What to look for during a survey (without overcomplicating it)

1) Confirm where the compartment line actually is

Before you start listing defects, confirm the intended compartment line using competent information (drawings, fire strategy, or on-site verification). Without that, you risk sealing “a gap” that isn’t on a compartment line and missing the gap that matters.

2) Identify service density and likely disturbance

The more trades and services you have in a void, the higher the chance of historic breaches. Pay special attention to:

  • comms upgrades (new cable runs)
  • ventilation alterations
  • recent refurbishments where ceiling tiles/sections were removed

3) Look for continuity breaks at interfaces

Interfaces are where good intentions fail. Typical interface points:

  • wall-to-slab lines hidden above ceilings
  • around beams/columns
  • at changes in construction type

Common findings, mapped to what to record

AreaTypical issueWhat to record (minimum)
Corridor ceiling voidsMultiple small cable penetrations and ad hoc sealingLocation reference, photos, defect ID per breach (or grouped by cluster)
Riser headsLarge mixed-service openings left unsealed or poorly sealedService types present, substrate, access constraints
Roof spacesCompromised party wall line / void-to-void pathsLine continuity, any gaps, how far the issue runs
Plant areasPenetrations around ductwork and containmentBefore/after photos, system references if needed
Boxing-in“Looks sealed” but not continuous to compartment lineHow boxing-in interfaces to the line, gaps at edges

How intrusive does it need to be?

Voids often require targeted opening-up. Good programmes balance evidence with disruption:

  • agree access windows (especially in occupied buildings)
  • focus on higher-risk locations first
  • document what was accessed vs not accessed

If you can’t access an area, treat it as a managed constraint: record it, plan a re-visit window, and avoid giving stakeholders false confidence.
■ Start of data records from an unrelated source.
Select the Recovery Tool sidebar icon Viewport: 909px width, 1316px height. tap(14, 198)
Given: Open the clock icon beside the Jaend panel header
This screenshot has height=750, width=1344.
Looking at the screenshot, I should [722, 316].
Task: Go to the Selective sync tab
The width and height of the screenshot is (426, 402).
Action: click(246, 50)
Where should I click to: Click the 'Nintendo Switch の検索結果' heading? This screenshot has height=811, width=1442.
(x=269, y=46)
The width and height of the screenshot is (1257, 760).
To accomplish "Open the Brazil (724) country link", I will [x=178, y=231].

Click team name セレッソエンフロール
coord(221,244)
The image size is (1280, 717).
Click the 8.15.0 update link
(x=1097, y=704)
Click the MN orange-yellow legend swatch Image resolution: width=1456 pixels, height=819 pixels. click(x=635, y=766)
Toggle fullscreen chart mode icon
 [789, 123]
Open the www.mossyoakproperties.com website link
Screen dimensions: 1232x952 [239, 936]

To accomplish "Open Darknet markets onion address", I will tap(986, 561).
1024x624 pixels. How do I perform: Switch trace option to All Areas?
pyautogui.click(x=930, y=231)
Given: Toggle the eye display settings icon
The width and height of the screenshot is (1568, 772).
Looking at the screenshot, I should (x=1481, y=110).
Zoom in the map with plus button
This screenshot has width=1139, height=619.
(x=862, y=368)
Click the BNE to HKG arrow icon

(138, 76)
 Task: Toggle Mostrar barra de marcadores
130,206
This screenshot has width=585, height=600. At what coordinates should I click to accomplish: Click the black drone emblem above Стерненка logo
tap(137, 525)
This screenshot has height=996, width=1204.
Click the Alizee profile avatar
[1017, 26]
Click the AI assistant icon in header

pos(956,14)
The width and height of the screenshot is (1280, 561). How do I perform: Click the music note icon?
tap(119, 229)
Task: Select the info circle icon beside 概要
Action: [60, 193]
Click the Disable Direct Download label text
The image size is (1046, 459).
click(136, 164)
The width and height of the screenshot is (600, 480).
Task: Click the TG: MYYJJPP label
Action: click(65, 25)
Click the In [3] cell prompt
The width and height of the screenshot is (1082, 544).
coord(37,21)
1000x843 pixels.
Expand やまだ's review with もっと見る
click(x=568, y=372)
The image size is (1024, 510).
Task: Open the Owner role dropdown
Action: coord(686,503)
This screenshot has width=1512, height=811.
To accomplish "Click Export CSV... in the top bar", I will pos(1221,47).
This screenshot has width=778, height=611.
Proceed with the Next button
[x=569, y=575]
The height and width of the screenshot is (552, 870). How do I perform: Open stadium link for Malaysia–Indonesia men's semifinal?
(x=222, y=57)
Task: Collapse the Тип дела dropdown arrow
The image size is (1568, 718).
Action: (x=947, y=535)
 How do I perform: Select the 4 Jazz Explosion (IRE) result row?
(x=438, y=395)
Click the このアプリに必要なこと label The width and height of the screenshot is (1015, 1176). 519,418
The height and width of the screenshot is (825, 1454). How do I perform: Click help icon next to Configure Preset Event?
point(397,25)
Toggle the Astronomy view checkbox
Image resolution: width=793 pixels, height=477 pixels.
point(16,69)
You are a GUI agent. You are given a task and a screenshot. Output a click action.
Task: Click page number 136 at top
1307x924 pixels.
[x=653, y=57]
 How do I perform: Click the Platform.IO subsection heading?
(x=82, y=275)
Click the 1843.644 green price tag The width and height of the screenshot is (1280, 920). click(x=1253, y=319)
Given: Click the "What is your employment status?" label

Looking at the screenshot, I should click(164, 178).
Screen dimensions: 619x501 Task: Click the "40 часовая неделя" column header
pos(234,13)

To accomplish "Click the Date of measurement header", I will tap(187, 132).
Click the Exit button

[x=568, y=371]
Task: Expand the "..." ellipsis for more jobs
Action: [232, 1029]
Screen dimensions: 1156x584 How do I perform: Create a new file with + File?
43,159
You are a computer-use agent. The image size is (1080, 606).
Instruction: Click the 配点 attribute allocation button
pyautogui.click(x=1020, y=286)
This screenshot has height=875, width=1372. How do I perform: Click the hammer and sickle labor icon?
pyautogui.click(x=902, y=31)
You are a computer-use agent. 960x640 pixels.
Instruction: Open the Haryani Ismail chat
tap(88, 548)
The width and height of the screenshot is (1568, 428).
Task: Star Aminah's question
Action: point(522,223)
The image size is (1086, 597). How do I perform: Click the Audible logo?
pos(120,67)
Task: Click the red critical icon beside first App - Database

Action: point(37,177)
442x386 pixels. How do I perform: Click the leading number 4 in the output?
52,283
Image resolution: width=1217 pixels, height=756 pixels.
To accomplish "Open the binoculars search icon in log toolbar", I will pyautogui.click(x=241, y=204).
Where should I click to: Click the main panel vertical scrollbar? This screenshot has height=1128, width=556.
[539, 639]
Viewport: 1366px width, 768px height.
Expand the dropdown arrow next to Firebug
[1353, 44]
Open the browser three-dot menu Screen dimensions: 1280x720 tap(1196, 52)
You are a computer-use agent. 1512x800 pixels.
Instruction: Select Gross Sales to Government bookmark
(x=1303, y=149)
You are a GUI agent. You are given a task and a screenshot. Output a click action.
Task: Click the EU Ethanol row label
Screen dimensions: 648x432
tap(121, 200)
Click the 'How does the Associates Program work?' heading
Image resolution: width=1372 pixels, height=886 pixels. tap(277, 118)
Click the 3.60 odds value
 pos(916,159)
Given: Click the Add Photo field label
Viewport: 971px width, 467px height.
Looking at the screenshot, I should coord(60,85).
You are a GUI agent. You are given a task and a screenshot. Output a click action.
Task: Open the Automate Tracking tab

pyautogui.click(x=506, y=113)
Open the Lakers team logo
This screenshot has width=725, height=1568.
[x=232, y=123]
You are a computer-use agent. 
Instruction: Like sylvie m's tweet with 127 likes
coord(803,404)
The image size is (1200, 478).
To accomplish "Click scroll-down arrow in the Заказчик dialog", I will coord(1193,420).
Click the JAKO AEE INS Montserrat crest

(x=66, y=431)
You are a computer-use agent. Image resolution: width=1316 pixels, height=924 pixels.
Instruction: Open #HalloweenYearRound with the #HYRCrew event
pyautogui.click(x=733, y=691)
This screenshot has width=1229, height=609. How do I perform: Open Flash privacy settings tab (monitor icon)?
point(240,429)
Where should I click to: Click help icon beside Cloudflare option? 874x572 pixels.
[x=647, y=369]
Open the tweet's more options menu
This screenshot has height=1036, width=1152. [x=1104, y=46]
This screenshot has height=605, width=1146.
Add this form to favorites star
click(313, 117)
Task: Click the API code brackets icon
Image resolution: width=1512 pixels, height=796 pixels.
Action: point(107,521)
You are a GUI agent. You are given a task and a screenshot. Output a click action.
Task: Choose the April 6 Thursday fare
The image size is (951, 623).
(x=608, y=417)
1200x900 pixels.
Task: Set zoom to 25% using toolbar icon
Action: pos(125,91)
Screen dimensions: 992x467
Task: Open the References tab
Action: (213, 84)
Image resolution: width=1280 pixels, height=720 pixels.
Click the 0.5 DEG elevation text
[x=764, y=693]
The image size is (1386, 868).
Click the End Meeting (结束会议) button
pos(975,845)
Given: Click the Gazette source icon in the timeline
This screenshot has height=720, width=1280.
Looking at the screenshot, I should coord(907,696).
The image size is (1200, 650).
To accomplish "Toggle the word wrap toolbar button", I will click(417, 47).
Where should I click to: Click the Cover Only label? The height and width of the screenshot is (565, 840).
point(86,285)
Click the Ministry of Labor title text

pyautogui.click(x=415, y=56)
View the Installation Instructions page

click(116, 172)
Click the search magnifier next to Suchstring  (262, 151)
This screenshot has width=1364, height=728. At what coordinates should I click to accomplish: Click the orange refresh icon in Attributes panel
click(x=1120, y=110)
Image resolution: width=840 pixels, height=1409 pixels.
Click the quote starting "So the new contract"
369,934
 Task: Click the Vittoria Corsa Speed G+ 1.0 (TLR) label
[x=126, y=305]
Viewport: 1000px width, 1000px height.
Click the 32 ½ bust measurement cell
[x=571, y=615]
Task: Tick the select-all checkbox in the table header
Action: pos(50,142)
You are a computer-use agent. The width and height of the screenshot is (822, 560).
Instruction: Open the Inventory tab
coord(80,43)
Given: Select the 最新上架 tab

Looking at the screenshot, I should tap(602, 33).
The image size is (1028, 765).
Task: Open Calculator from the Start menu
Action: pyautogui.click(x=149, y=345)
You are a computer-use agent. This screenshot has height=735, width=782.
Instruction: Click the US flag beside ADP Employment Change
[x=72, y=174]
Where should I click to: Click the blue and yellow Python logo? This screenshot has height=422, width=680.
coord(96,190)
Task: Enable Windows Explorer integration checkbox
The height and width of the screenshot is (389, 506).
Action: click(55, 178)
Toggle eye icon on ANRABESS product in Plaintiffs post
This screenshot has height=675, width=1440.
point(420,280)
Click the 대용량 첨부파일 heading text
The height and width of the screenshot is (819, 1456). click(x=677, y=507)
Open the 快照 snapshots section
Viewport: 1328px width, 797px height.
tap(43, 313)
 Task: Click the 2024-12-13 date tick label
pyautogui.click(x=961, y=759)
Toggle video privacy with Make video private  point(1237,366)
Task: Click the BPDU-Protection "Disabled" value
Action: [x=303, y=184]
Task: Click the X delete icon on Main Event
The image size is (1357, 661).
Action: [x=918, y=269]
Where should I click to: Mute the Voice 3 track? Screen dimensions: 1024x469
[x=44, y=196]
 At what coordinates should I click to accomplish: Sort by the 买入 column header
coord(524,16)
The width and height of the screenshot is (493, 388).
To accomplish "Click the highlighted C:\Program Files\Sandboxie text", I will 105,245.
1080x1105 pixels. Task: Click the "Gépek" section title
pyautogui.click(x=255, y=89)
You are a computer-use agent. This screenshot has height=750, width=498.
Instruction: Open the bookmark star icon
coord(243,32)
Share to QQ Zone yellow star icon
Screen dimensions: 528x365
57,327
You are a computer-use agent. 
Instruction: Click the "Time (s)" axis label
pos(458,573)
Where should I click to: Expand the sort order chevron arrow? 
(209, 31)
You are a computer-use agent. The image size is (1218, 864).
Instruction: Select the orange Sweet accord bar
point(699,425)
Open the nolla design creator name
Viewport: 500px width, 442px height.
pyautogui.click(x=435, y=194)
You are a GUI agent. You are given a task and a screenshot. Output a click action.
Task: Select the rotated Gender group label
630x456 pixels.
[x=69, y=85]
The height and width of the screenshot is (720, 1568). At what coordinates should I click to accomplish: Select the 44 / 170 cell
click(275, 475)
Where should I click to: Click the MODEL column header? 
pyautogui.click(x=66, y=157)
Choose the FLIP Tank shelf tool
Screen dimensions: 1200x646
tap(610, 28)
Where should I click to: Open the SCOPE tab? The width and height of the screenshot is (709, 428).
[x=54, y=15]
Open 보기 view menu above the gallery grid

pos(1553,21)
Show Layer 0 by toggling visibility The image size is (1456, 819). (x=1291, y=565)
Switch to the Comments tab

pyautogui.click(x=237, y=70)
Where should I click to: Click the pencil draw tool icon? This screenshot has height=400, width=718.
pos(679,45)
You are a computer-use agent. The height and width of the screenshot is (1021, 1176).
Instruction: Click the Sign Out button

What a good remedial scope looks like

For void and roof-space compartmentation remedials, a scope should:

  • define the compartment lines being addressed
  • separate penetrations from linear joints/interfaces (they often need different details)
  • set evidence expectations for close-out
  • include an exceptions list for areas needing design/access decisions

Close-out evidence (what actually helps later)

The close-out pack should make it easy to answer: “What was fixed, where, and how do we know?”

At minimum:

  • updated defect register (open/closed)
  • photos where practical
  • notes of any areas not accessed
  • any system/product references required for governance

Quality control: simple hold points that stop issues being hidden

When work happens in voids, defects can disappear behind ceilings or boxing-in. A simple QA approach helps:

  • Pre-start: confirm the compartment lines being addressed and what areas will be opened up.
  • During works: verify and photograph before areas are re-closed.
  • Close-out: update the defect register (including exceptions and no-access areas).

FAQs

Do we need to open up every ceiling?

Not usually. A risk-based approach is common: target higher-risk voids and repeatable service routes first, then expand scope if findings indicate wider issues.

What’s the biggest reason remedials fail in voids?

Lack of continuity and poor records. If you can’t show what was sealed, where, and with what approach, future works will reopen routes and the same issues return.

What good survey outputs look like

  • clear location references (plans / floor references)
  • photographic evidence where practical
  • defect classification and priority
  • scope boundaries and assumptions (what was accessed and what wasn’t)

Note

This article is general information. Always align surveys and remedials to the building’s fire strategy and competent guidance.